“Jesus?”

“The Galilean. The carpenter, Mistress, of whom the Prophet John declared himself to be the forerunner, you know. He’s been teaching down there at the Temple; he came up from Galilee, though he wasn’t here at the beginning of the feast, it was said. The priests are bitter toward him, especially Annas and Caiaphas and the Temple leaders; they say he is corrupting our religion.”

“Hah! Annas and Caiaphas talk of corruption! I should think they wouldn’t have the nerve. But have you seen this Galilean, little one?”

“No, Mistress, but I should like to. They say he speaks with great charm and clarity.”

“By the gods, I would like to hear him myself. He’s the one, isn’t he, who Cornelius contends healed his little servant boy? Maybe we could prevail on him to do some other feats of magic.”

“But his followers, so I hear, deny that he works magic.
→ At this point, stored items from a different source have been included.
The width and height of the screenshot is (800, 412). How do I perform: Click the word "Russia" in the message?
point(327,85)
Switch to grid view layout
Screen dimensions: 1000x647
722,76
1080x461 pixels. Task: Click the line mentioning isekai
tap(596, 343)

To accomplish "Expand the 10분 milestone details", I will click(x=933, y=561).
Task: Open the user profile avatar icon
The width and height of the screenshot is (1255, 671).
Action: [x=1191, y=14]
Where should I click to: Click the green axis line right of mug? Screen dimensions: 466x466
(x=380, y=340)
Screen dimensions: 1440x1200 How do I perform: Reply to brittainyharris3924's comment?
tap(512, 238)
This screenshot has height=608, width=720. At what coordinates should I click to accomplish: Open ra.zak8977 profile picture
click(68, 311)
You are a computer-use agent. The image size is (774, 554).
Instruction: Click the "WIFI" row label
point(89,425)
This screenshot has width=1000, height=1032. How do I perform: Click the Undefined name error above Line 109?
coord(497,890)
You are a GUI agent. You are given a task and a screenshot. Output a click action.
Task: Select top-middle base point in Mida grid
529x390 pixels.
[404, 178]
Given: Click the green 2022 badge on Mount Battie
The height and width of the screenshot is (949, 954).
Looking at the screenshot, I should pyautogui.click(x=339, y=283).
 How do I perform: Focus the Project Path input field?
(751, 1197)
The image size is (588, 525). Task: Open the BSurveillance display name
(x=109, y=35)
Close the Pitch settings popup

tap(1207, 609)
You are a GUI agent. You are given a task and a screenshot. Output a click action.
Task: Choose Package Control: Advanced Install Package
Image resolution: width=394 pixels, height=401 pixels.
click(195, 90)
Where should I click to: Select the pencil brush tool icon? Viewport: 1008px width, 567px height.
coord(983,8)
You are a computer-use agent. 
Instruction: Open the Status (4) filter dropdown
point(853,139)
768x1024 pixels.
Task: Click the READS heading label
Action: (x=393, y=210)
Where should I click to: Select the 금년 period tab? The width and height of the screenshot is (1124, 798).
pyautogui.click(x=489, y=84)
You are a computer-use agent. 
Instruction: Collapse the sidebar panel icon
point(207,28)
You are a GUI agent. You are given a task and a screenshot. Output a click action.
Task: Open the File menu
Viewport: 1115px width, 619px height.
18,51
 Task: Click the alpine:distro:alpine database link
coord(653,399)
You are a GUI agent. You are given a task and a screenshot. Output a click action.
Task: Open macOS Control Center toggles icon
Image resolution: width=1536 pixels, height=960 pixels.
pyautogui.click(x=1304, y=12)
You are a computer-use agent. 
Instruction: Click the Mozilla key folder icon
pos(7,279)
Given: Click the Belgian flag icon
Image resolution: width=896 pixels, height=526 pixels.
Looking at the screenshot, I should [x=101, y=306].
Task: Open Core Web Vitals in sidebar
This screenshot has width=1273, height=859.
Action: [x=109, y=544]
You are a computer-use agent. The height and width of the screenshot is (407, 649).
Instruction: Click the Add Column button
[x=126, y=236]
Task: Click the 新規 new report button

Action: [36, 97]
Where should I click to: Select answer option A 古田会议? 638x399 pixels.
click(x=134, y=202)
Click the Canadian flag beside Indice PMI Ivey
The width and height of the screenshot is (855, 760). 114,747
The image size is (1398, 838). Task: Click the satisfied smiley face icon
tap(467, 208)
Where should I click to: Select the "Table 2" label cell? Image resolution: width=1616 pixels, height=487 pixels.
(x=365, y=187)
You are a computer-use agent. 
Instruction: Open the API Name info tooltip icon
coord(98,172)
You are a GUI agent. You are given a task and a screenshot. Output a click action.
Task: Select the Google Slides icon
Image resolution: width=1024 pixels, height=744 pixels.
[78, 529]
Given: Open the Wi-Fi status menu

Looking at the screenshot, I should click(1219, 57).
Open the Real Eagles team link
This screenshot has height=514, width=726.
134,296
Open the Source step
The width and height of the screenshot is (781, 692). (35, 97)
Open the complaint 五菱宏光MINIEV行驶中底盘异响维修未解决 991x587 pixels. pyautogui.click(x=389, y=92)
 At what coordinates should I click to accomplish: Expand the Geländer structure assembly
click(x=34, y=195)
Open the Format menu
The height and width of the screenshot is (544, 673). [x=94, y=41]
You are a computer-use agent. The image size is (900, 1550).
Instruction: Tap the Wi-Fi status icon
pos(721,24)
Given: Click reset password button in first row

They say he does such things of his own power and authority, as the Messiah of God.”

“So Cornelius believes, according to Longinus; he thinks the Galilean is a man-god and that he really healed the little boy, but Longinus wasn’t that naïve. I wish Longinus were here to see the carpenter and hear his discoursing; I’d like to know his opinion of the man.”

But Longinus was not in Jerusalem. Cornelius had failed in his promise to bring the centurion to the Feast of Tabernacles. Hardly a week before they were to leave Tiberias, Cornelius had received a message from Longinus saying that the Prefect Sejanus had sent him instructions to board ship at Tyre for Antioch, where he would have business with the Legate Vitellius. What the nature of the business was, Cornelius told Claudia, had not been revealed. Nor had Longinus indicated how long he would be away. Had she known he would not be in the Judaean capital, Claudia told her maid, she herself would have remained in the provincial capital on the coast. That would have given her two weeks of freedom from Pontius Pilate, at any rate, for Pilate, with a maniple of soldiers and a retinue of servants, had come up with her to the festival and would probably remain in Jerusalem until the final ceremonies were completed and all the withered booths had been removed.

In late afternoon the Procurator’s wife ate an early dinner, and as the sun dropped behind the western walls, she stood again with Tullia at the balcony’s parapet and looked down upon the animated movement within the Temple’s courts.

“See, Mistress!” Tullia pointed. “They all carry unlighted torches. It will be beautiful, the illumination of the Temple. This is the great event of the festival; it is called the ‘Joy of the Feast.’ When the sun goes down, a watchman on the western wall of the Temple will give the signal and the candelabra will be lighted. See how high they are, perhaps thirty cubits. The light from them will illuminate the whole Temple area. It will be like nothing you have seen, Mistress!”